In step (2) the image is scaled by half. This step was included primarily to produce smaller images for this tutorial. However this is a good time to introduce affine transformations. The Affine class is able to transform images and points two and from different coordinate systems. This class becomes especially valuable when dealing with images and points at multiple resolutions. In this case the transformation is a simple scale operation. Typically the Affine factory functions take parameters that define the transformation, and the size of the new image. The scaled image can be seen here.

# (2) Rescale the image
im = pv.AffineScale(0.5,(320,240)).transformImage(im)

Step 2: Scaled starting image.

Canny and OpenCV

Next, canny edge detection is run on the image. This function highlights edges in the image. For the purpose of this tutorial we will try to find the outlines of the snails. As you can see, the output of the edge detector is finding too many lines.

# (3) Run the canny function to locate the edges.
edge_im1 = canny(im)

Step 3: Canny with default thresholds

The canny function is just a wrapper around the OpenCV python interface. The source code is shown here. At the beginning of the function the image class converts the image data into an OpenCV compatible image. The Image class is often used as an intermediate format to translate between all of the libraries that PyVision interfaces with. After produceing the OpenCV compatible image, OpenCV functions are used to compute the canny edge detector. The result is passed to the Image constructor to produces a PyVision compatible image and is returned.

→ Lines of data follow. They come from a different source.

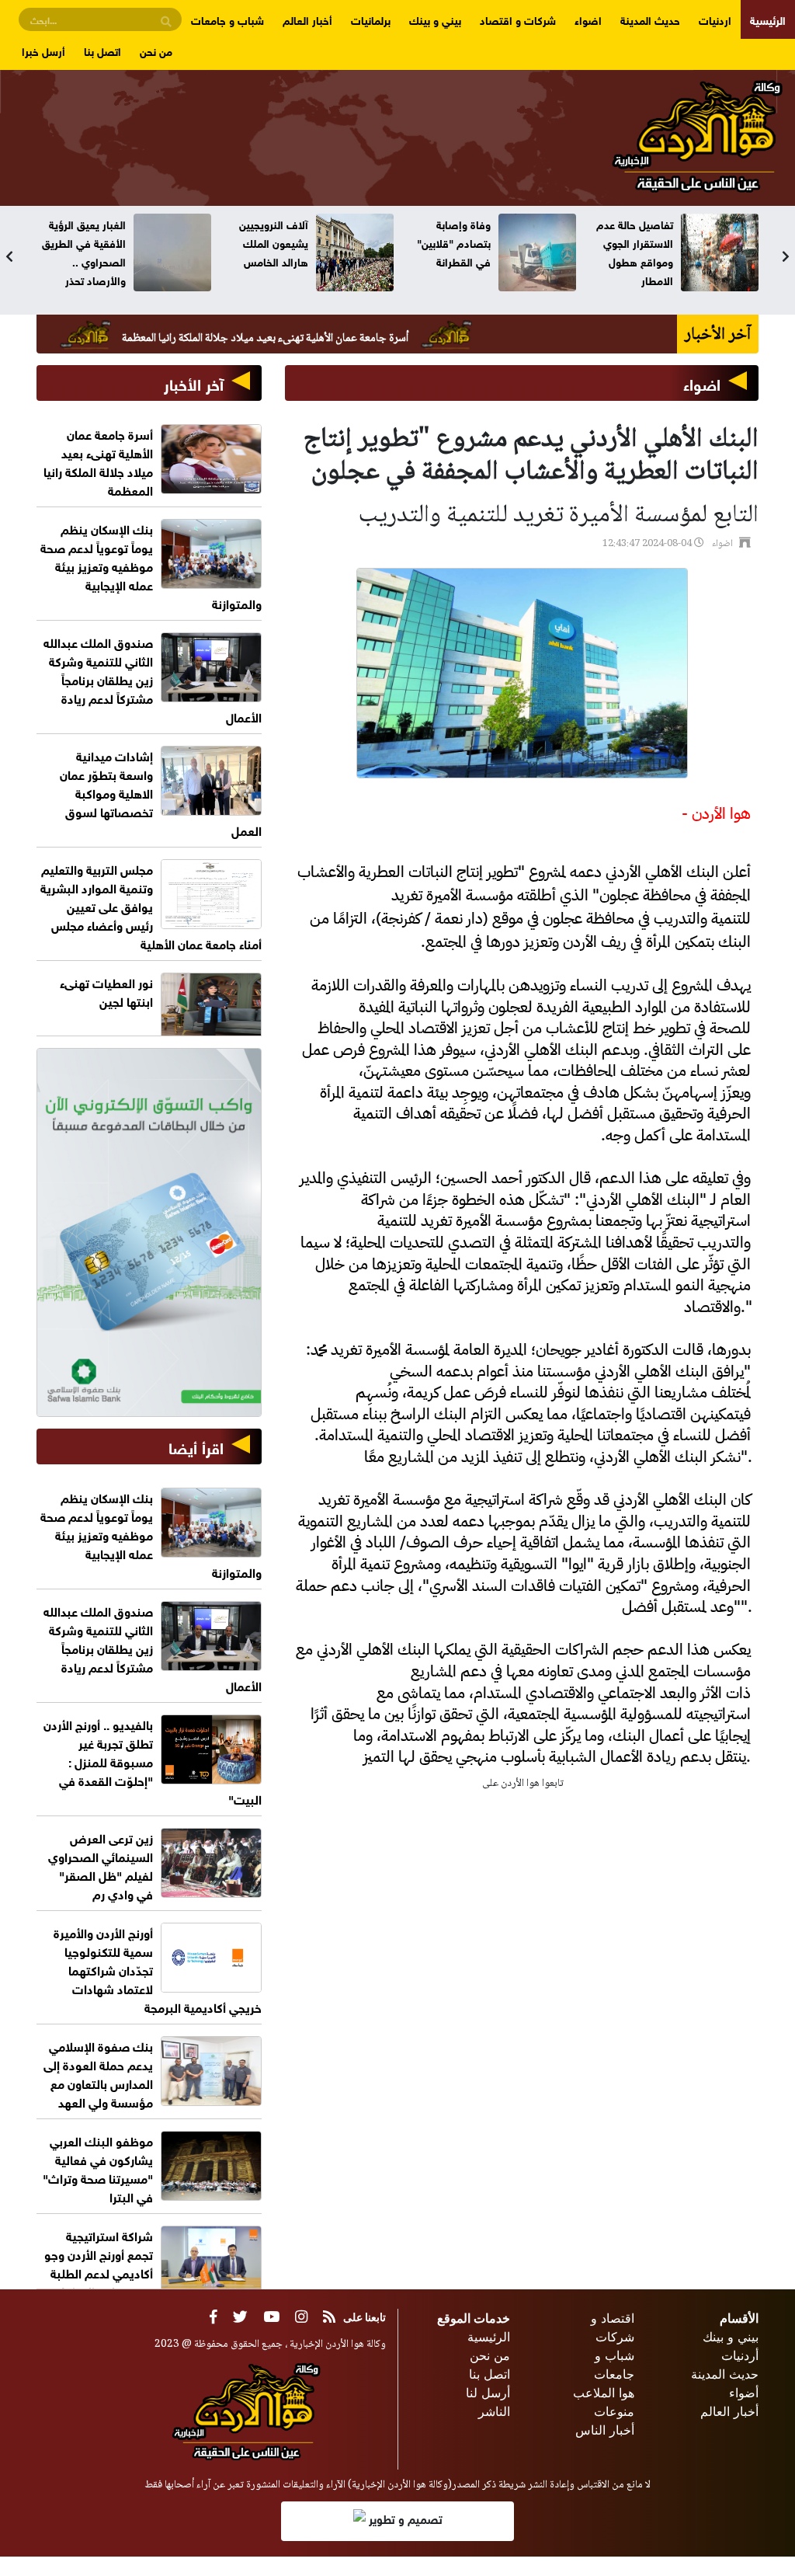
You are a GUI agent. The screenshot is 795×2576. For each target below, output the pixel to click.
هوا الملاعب (603, 2392)
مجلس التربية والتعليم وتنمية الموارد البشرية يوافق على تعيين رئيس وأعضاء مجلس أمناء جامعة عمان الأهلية (151, 905)
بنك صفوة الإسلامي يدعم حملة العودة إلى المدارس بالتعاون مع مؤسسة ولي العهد (98, 2073)
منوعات (614, 2411)
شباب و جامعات (227, 19)
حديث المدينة (650, 19)
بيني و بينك (435, 19)
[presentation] (9, 256)
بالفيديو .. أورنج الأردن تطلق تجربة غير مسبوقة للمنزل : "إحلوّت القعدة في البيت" (152, 1760)
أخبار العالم (307, 19)
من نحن (156, 50)
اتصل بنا (102, 50)
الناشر (494, 2411)
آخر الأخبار (194, 382)
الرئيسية (768, 19)
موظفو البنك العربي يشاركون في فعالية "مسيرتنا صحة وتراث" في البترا (98, 2167)
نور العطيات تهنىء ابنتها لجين (106, 991)
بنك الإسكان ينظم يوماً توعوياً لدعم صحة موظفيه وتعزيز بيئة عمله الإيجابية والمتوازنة (151, 565)
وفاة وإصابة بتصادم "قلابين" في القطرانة (454, 242)
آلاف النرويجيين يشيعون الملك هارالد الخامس (273, 242)
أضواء (744, 2392)
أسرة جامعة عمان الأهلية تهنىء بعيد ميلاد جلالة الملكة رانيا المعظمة (337, 339)
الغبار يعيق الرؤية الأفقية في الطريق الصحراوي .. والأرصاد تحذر (84, 251)
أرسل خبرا (43, 50)
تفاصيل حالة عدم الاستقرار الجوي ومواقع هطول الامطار (634, 251)
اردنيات (715, 19)
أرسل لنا (488, 2392)
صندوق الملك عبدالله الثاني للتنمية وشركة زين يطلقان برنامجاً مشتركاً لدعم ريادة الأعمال (152, 678)
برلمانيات (371, 19)
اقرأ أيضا (196, 1446)
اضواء (588, 19)
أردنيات (740, 2355)
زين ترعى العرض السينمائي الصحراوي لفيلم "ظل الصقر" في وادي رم (100, 1864)
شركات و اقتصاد (518, 19)
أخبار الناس (604, 2430)
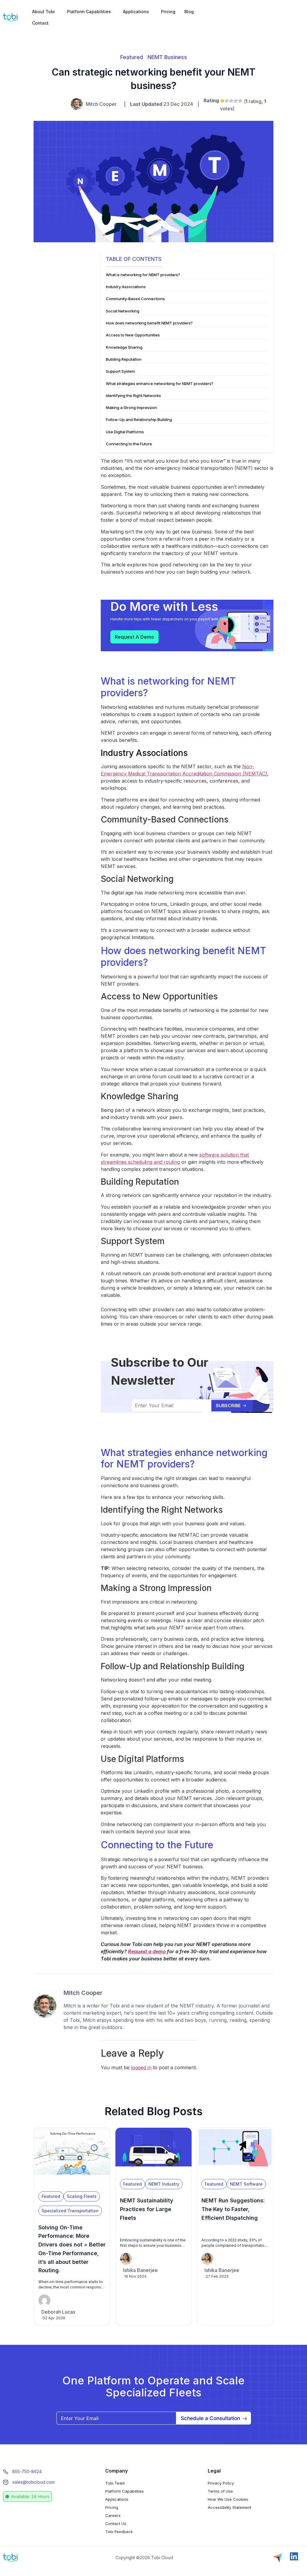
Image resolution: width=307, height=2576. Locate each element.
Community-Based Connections (135, 298)
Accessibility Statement (229, 2507)
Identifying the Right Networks (133, 395)
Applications (136, 11)
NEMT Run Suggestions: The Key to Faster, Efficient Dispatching (233, 2209)
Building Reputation (124, 359)
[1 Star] (222, 101)
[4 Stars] (236, 101)
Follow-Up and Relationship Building (139, 419)
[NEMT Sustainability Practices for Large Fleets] (153, 2172)
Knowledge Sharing (124, 347)
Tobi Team (115, 2483)
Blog (189, 11)
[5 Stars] (240, 101)
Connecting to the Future (129, 443)
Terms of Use (220, 2491)
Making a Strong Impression (131, 407)
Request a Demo (134, 637)
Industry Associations (126, 286)
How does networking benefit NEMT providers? (149, 323)
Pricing (168, 11)
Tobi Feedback (119, 2531)
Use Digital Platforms (125, 431)
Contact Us (115, 2523)
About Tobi (43, 11)
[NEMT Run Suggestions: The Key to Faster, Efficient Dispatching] (235, 2172)
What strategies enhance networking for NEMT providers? (159, 383)
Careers (113, 2515)
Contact (40, 22)
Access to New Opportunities (133, 335)
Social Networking (122, 311)
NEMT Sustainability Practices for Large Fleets (146, 2209)
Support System (120, 371)
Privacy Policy (221, 2483)
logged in (141, 2067)
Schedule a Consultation (210, 2418)
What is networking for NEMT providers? (143, 274)
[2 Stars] (227, 101)
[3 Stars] (231, 101)
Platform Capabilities (89, 11)
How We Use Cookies (228, 2499)
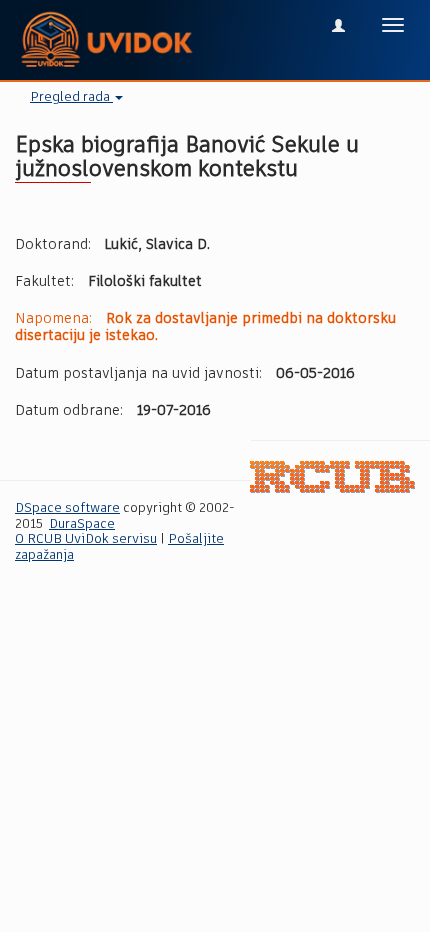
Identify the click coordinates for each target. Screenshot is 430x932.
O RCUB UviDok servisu (86, 539)
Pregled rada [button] (71, 97)
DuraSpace (82, 524)
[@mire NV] (332, 476)
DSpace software (67, 508)
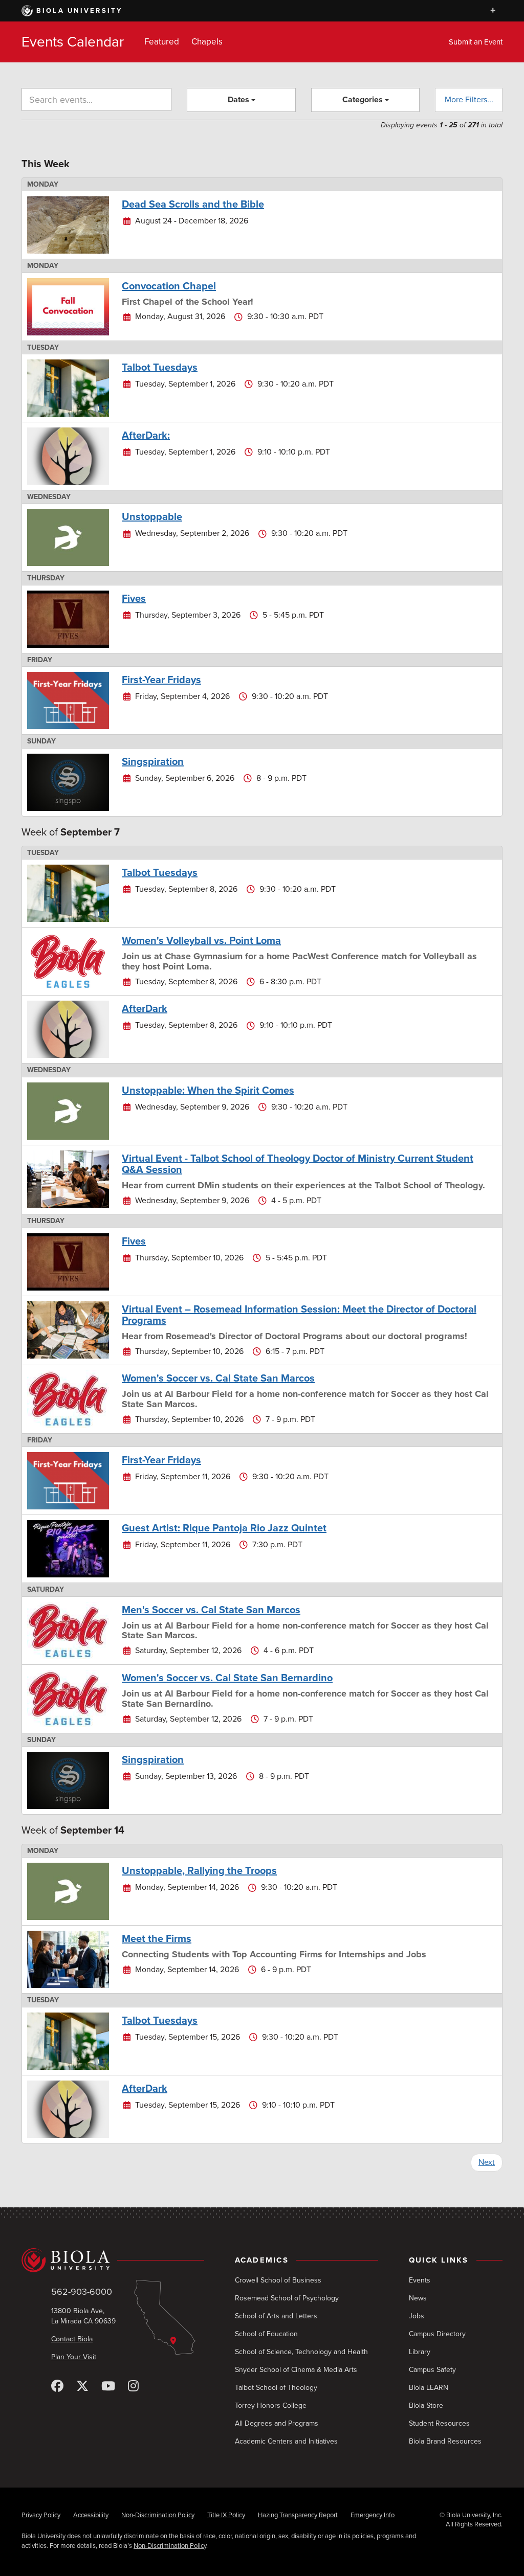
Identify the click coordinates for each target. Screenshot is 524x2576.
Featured (161, 41)
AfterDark (144, 1009)
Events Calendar (72, 42)
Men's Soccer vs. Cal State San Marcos (211, 1610)
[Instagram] (133, 2386)
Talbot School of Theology (276, 2387)
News (418, 2298)
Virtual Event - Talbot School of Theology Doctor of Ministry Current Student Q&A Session (297, 1164)
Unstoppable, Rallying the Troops (199, 1871)
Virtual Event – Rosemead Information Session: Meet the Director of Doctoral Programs (299, 1315)
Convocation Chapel (169, 286)
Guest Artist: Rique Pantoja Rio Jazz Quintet (224, 1528)
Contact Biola (72, 2339)
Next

def canny(im,threshold1=40.0,threshold2=100.0,aperture_size=3):
    '''
    void cvCanny( const CvArr* image, CvArr* edges, double threshold1,
              double threshold2, int aperture_size=3 );
    '''
    cvim = im.asOpenCV()
    edges = opencv.cvCreateImage( opencv.cvGetSize(cvim), 8, 1 );

    if cvim.nChannels == 3:
        gray = opencv.cvCreateImage( opencv.cvGetSize(cvim), 8, 1 );
        opencv.cvCvtColor( cvim, gray, opencv.CV_BGR2GRAY );
    else:
        gray = cvim

    opencv.cvCanny(gray,edges,threshold1,threshold2,aperture_size)
    
    return Image(edges)

The canny function uses default parameters. To produce better edge detection for the image, those parameters can be tuned. Here the canny thresholds have been altered to produce good edges.

# (4) Run the canny function with different defaults.
edge_im2 = canny(im,threshold1=100,threshold2=250)

Step 4: Canny with tuned thresholds.

ImageLog

Finally, the results need to be saved. The ImageLog class is used to organize and save results. Creating the ImageLog automatically produces a folder on disk that is labeled with the date and time the log was started. By default this will go in the "tmp" directory, however, here we have created that directory two levels up (../..). The log() method will save each image to this folder. The show() method is a convenance function that opens all the MacOS X Preview application. On other platforms you may have to open these images manually.